This week’s “Daily Journal” guest columnist is Dr. Michael Sanera, John Locke Foundation Director of Research and Local Government Studies.
RALEIGH — Cary is the latest in a long list of North Carolina cities to harm taxpayers and electric ratepayers by jumping on the solar bandwagon. Cary Town Council approved a solar project that is outlined in this News & Observer report. The private firm, Asheville-based FLS Energy, is installing solar panels on city-owned property. Cary gets rent, and FLS Energy gets taxpayer and electricity ratepayer subsidies.
Unfortunately, the N&O ignores all of the important issues. Here are just some of the facts missed by the newspaper’s coverage.
The reason that solar is so popular in North Carolina, a state that gets only a middling amount of sunshine (see the National Renewable Energy Laboratory solar maps here), is that the legislature passed Senate Bill 3 back in 2007. S.B. 3 requires that power companies generate 12.5 percent of their electricity from renewable sources, including solar, by 2021, with electricity ratepayers paying for much of the cost of this expensive power.

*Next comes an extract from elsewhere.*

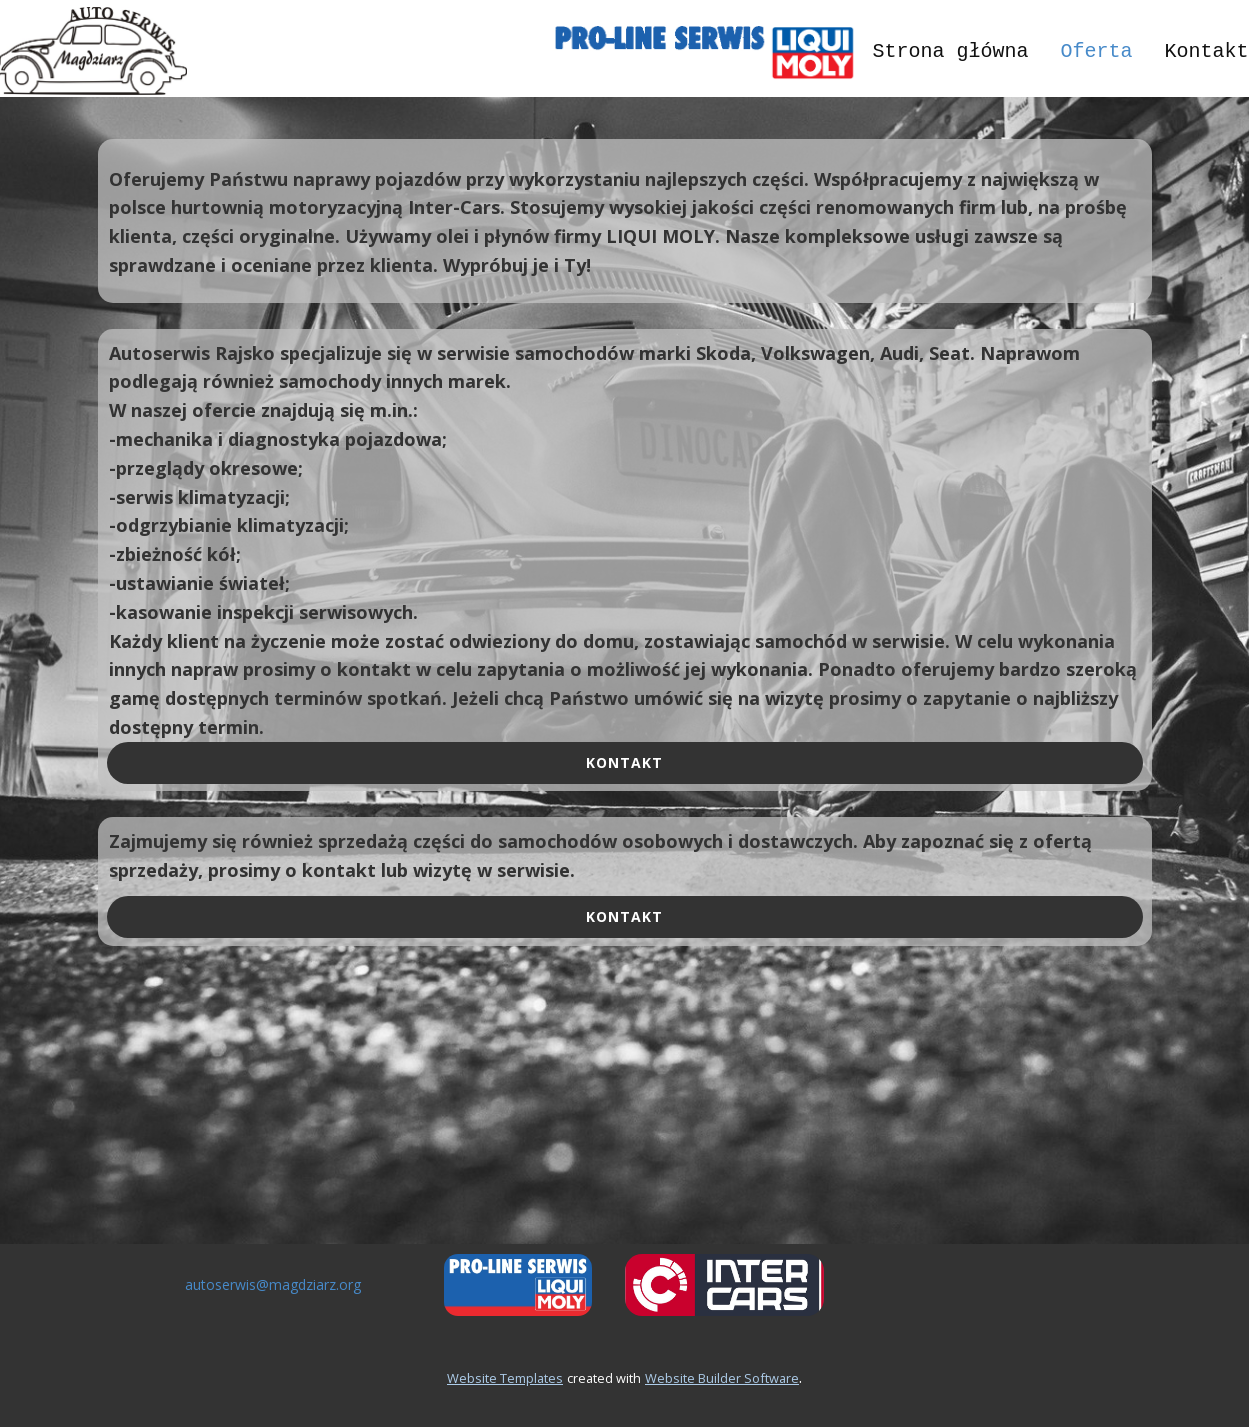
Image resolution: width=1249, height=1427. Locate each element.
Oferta (1096, 51)
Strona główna (950, 51)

At the time, the legislature was not concerned with the cost, only responding to the pressure from environmental groups and the good press “renewable energy” programs produce. Fortunately, the Beacon Hill Institute in Boston was concerned with the cost and conducted this economic analysis of S.B. 3 at the John Locke Foundation’s request. It shows that S.B. 3 destroys 3,600 jobs, reduces disposable personal income by nearly $59 million, cuts the state’s gross domestic product by $140 million, and slashes state and local revenues by $43.5 million by 2021.
Getting taxpayers and electricity ratepayers to pay your electric bill
This September 2010 N&O report about the Holly Springs furniture company OFM shows why solar is so popular and why it is such a bad deal for taxpayers and ratepayers.
According to the numbers in the story, we can make a rough calculation of who pays and who benefits. First, OFM gets the taxpayers to pay for half of the cost of the solar equipment. (Half of $1.4 million is $700,000.) Then OFM receives taxpayer-paid tax breaks worth $170,000. Then Progress Energy ratepayers pay OFM 18 cents per kilowatt-hour for electricity produced by the solar panels, and OFM buys power from Progress Energy for 6 cents per kilowatt-hour to run its facility for a net profit of 12 cents per kilowatt-hour. Over 20 years, this is a $1.2 million “profit” from Progress Energy inflicted on ratepayers by the legislature when it passed S.B. 3.
We must remember that OFM must pay for one-half of the cost of the solar panels, but subtracting the $700,000 cost from the total subsidies above ($2.070 million), OFM gets a cool “profit” after that expense of $1.37 million to its bottom line courtesy of taxpayers and Progress Energy ratepayers.
And that is not all. OFM and other businesses that participate in this fleecing of taxpayers and ratepayers get glowing media reports like this Aug. 2 report in dBusinessNews.com.
OFM Celebrates One-Year Anniversary of Solar Farm With Plans to Expand
Holly Springs, N.C. — This month office and school furniture manufacturer, distributor, and wholesaler OFM is celebrating the one-year anniversary of the 250-kilowatt solar farm it installed on the rooftop of its headquarters in Holly Springs, N.C., last August. The company has since been producing more energy than it uses. …
Abel Zalcberg, owner of OFM, recommends solar projects to other businesses. “If they really knew about tax credits and depreciation, if they could subsidize it, the return is tremendous.” After all, he sates: “It’s paying for itself. Nothing really comes out of pocket.”
Apparently, he is only concerned about his company’s bottom line, not the thousands of unemployed and working poor in North Carolina who are paying higher electric bills and higher taxes to enrich his company’s bottom line.
Finally, we should learn from the solar experience in Germany, a country that has used a similar solar subsidy system for a longer period of time. Ken Green, an environmental scientist at the American Enterprise Institute, reports here on a German university study that concludes:
Policy makers should thus scrutinize Germany’s experience, including in the United States, where there are currently nearly 400 federal and state programs in place that provide financial incentives for renewable energy. (Emphasis added.)
Although Germany’s promotion of renewable energies is commonly portrayed in the media as setting a “shining example in providing a harvest for the world” (The Guardian, 2007), we should instead regard the country’s experience as a cautionary tale of massively expensive environmental and energy policy that is devoid of economic and environmental benefits. (Emphasis added.)
Green notes: “Germany is finding it hard to continue subsidizing wind and solar power at existing levels. In May, the German parliament cut back the subsidy for domestic rooftop solar photovoltaic systems by 16 percent, with free-standing systems cut by 15 percent.”
Given this evidence from Germany, the legislature should consider repealing S.B. 3, especially given the state’s budgetary problems and the slow job growth. Conducting a “massively expensive” solar program “devoid of economic and environmental benefits” at this critical time for the economy is no way to get North Carolina moving again.